This tune is the credits theme from Pokemon Emerald, Saphire, and Ruby.


----------



## Jonjon (Jul 16, 2013)

Currently using the default Wild World Tune, for some reason I've grown to attach to it :x


----------



## bittermeat (Jul 16, 2013)

kindaichi83 said:


> what is the difference btw a Z note and a _ note?


The z note makes the note completely silent while the - note makes the previous note last longer, depending on how many - notes you place.

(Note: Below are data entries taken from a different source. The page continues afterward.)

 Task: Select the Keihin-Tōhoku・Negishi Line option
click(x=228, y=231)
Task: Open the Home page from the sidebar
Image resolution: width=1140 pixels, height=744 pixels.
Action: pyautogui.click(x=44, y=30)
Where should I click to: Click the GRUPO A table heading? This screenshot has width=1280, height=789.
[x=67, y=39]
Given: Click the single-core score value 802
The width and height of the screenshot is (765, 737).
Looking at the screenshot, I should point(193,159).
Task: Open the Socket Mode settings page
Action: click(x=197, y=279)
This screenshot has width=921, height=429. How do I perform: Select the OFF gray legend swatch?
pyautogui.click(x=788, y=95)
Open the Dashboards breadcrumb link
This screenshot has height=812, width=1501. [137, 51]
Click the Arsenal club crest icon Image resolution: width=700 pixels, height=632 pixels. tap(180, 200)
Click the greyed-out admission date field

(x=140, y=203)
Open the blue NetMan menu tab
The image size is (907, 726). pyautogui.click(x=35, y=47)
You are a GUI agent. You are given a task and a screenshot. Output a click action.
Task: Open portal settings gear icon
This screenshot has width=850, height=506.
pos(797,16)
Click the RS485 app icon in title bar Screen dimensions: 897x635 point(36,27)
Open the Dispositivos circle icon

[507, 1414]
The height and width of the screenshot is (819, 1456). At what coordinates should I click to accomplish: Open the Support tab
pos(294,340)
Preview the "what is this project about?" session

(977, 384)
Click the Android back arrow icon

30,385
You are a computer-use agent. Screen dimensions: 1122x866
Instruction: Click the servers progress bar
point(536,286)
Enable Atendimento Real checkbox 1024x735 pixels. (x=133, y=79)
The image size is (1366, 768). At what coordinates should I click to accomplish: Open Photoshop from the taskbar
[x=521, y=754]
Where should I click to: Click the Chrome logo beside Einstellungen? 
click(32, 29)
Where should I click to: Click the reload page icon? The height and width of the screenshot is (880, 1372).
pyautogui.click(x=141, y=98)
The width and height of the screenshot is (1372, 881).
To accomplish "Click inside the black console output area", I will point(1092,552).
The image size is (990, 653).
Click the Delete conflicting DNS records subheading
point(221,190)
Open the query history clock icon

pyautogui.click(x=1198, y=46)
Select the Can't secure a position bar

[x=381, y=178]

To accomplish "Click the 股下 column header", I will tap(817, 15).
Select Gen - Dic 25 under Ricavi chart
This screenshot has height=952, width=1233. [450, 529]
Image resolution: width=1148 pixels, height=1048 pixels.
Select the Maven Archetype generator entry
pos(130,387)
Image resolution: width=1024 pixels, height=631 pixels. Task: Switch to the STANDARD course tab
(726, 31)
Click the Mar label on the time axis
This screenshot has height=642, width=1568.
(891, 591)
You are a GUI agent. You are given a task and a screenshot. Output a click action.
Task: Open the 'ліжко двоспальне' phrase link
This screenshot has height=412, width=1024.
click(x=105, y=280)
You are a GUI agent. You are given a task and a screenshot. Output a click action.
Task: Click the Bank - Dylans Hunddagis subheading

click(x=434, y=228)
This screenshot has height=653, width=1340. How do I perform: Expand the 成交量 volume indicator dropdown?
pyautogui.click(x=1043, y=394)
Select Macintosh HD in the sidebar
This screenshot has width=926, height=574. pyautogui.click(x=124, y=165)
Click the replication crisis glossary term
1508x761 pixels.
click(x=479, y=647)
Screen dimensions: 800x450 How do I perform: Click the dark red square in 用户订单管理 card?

My town tune at the moment is the main theme song from FFXIII


----------



## SMT1216 (Jul 18, 2013)

You guys gotta bring it back a bit!

Try this one out for size:

gefg-af-
ecde-gd-


----------



## davroslek (Mar 7, 2015)

My town tune in the beginning bit of the boss theme from Ni no Kuni. : )


----------



## Tap Dancer (Mar 7, 2015)

In every town I've ever made, I use the same Town Tune: "Come As You Are" by Nirvana.

*a a b c _ f c f c c b a G a a z*


----------



## Leela (Mar 7, 2015)

I love trying out all these town tunes!

My past and present town tunes:

*Hellfire* (from The Hunchback of Notre Dame) (current town tune)
c e d _ b d c _ a c b g b a _ _

*Let it Go* (more specifically, the line 'I am one with the wind and sky')
C A A _ A A A _ B _ C _ D C _ _

*I have no idea what this song is*
g G d c C d B d g G d c C d b d


----------



## majnin (Mar 7, 2015)

Since I play classical guitar, I took the first line from my favourite song to play called Ragatelle and made that my town tune.

It goes: G B G _ D A _ B E _ D B G _ _ _ 

It's a really pretty generic town tune if you're looking for one.


----------



## Snazzapple (Mar 7, 2015)

EFG_C_B_AGAGG_G_  Song from Portal!

E is light green

F and G are yellow

A slightly orange yellow

B is slightly more orange than A

C is orange


----------



## Jinglefruit (Mar 7, 2015)

Here's mine. As close to Fall Out Boys, Young Volcanoes as I could manage without sharps/flats.


----------



## Imbri (Mar 7, 2015)

Legend of Zelda Forest Song. LoZ music seems to fit with AC nicely.


----------



## toadsworthy (Mar 7, 2015)

Mine is the beginning of the chorus to Fancy by Iggy Azalea... the "i'm so fancy, you already know" part


----------